WHAT THE TASK REQUIRES: Output, verbatim, everything from the line containing "Identify the location of brand-right-text: PULSE." down to the line containing "Looking at the image, I should click on (288, 390).", both included.

Stored data entries

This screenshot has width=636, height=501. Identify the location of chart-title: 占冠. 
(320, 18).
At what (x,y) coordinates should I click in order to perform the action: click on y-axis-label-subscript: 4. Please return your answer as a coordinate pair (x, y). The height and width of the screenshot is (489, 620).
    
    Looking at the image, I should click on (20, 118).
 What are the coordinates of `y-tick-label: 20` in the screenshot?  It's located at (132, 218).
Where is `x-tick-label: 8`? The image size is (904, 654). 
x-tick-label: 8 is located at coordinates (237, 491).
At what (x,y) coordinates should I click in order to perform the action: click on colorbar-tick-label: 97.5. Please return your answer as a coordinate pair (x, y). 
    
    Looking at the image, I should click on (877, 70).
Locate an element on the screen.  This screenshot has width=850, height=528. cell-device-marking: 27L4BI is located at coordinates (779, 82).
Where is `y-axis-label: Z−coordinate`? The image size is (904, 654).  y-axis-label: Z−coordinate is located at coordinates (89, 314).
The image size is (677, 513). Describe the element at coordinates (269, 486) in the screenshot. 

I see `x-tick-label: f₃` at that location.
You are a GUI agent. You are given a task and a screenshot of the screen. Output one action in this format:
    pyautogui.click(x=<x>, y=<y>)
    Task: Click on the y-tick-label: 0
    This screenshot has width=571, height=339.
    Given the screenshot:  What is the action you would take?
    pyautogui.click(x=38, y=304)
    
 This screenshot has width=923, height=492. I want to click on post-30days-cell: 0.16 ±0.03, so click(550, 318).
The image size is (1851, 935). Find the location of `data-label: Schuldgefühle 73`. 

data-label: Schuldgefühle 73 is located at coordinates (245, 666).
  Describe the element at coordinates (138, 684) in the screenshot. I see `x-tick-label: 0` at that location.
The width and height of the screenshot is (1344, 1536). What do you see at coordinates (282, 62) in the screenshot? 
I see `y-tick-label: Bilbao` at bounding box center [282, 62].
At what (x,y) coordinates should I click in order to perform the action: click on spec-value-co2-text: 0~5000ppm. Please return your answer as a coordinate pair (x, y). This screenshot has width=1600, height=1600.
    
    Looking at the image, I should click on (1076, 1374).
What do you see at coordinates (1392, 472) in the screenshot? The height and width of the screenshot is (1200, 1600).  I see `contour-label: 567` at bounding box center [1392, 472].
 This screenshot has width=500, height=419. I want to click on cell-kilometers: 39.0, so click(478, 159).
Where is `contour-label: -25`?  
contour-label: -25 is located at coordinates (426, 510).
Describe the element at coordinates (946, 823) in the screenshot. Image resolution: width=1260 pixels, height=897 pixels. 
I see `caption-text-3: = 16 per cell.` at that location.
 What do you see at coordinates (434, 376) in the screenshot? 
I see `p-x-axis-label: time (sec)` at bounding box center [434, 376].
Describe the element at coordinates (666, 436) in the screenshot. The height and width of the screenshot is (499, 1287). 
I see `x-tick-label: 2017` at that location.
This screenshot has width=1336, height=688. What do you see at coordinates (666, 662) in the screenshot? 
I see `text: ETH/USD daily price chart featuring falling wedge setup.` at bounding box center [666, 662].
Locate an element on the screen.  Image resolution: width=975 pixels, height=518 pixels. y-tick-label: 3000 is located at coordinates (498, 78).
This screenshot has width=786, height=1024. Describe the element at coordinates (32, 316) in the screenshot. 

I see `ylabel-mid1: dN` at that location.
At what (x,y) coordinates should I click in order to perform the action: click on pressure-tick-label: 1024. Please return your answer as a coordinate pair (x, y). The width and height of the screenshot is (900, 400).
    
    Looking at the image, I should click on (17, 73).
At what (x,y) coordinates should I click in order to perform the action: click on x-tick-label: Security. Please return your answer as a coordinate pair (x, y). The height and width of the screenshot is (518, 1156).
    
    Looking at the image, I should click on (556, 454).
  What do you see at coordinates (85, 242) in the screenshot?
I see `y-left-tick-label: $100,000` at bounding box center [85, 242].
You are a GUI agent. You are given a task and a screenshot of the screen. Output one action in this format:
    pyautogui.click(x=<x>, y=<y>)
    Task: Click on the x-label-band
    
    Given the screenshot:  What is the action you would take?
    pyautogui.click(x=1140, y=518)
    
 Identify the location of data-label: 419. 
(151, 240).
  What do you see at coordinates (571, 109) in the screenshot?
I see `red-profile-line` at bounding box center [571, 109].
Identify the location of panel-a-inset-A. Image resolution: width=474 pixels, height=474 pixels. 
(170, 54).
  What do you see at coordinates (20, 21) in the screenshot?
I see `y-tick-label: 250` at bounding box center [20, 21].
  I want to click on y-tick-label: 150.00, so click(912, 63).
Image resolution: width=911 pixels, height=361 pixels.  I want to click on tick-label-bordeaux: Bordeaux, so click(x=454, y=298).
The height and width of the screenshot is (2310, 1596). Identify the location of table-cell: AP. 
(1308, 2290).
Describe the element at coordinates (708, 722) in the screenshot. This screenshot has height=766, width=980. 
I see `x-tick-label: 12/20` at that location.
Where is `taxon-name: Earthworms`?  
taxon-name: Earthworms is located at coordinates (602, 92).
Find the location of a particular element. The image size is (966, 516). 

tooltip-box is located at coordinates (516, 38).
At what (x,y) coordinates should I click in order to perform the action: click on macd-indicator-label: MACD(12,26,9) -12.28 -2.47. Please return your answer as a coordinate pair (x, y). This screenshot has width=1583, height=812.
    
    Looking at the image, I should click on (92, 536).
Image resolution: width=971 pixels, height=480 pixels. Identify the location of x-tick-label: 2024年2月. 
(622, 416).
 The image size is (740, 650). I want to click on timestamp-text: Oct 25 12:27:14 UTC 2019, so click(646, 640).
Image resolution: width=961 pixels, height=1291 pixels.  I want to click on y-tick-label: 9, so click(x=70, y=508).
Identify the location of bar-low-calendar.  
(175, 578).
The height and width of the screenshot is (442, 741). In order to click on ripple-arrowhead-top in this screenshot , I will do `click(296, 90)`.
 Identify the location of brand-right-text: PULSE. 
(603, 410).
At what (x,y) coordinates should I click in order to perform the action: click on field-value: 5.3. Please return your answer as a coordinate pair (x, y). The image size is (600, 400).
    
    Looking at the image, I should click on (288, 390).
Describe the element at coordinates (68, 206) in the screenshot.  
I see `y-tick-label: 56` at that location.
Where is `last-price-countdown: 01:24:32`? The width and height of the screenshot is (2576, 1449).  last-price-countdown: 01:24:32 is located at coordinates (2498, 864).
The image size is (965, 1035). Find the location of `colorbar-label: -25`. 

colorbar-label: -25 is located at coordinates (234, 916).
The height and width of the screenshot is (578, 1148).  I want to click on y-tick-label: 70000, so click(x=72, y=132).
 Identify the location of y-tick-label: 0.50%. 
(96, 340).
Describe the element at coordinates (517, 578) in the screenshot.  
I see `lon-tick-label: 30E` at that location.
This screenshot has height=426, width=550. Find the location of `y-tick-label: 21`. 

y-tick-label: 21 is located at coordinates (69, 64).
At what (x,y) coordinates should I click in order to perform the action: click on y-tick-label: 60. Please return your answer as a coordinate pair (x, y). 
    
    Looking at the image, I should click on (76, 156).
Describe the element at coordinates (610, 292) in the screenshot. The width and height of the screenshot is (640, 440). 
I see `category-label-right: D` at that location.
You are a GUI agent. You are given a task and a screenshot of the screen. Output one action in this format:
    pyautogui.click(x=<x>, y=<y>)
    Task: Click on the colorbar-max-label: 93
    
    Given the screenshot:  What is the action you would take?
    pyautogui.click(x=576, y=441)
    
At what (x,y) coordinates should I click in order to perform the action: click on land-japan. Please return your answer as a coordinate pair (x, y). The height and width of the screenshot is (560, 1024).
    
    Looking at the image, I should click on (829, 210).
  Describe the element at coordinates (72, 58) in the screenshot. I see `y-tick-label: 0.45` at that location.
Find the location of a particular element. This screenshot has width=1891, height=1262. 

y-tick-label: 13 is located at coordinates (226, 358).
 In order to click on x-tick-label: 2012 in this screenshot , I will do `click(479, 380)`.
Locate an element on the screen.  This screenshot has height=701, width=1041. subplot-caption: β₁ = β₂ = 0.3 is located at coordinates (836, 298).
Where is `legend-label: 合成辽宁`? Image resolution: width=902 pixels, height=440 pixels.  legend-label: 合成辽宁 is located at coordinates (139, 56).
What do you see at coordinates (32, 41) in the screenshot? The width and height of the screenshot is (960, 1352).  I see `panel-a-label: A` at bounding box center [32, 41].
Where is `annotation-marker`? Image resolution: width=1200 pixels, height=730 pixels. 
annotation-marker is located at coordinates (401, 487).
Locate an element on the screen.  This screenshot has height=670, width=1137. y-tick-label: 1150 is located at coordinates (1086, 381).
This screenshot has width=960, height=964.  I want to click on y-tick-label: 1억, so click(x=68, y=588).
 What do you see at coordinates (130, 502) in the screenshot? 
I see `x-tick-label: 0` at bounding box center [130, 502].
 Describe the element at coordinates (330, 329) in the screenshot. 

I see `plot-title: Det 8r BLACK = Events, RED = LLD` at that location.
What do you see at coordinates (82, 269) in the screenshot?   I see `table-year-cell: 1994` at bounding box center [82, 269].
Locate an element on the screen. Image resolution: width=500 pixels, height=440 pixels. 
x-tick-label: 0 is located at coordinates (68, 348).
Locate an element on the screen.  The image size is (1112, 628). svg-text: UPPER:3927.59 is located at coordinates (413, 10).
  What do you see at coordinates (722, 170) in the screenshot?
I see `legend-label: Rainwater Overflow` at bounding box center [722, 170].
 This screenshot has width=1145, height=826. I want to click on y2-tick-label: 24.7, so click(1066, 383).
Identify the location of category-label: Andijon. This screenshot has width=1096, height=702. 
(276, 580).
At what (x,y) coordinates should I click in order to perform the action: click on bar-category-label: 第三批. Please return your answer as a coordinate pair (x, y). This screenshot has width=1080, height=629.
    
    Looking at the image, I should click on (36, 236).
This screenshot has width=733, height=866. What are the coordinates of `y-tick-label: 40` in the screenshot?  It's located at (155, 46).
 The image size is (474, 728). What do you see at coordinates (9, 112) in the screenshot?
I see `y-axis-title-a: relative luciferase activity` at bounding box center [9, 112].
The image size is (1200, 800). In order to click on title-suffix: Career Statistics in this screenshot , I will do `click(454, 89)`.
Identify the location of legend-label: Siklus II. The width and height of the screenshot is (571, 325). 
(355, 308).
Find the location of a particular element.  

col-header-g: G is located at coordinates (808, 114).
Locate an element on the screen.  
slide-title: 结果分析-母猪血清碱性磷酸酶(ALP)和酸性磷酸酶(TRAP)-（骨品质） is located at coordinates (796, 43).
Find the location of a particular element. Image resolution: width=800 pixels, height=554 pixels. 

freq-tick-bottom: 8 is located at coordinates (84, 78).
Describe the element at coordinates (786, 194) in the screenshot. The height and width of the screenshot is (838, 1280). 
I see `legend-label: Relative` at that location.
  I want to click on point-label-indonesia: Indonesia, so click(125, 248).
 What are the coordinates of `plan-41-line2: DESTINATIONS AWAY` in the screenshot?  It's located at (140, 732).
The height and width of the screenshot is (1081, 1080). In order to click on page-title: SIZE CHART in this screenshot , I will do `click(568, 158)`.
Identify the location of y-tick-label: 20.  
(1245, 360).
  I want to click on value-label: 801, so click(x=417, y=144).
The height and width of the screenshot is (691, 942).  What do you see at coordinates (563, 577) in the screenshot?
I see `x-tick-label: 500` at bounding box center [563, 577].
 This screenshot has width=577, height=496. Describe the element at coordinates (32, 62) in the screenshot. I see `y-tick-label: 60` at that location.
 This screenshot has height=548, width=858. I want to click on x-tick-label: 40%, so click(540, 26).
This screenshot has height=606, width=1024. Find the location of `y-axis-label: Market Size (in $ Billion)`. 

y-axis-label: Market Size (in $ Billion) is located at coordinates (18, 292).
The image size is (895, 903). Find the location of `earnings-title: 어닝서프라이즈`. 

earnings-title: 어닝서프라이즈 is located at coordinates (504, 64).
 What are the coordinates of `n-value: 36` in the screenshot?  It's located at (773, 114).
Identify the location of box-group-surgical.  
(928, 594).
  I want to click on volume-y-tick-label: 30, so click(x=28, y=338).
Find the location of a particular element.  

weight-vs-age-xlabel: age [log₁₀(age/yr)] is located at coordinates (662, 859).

EXERCISE SOLUTION:
 Identify the location of brand-right-text: PULSE. 
(603, 410).
At what (x,y) coordinates should I click in order to perform the action: click on field-value: 5.3. Please return your answer as a coordinate pair (x, y). The image size is (600, 400).
    
    Looking at the image, I should click on (288, 390).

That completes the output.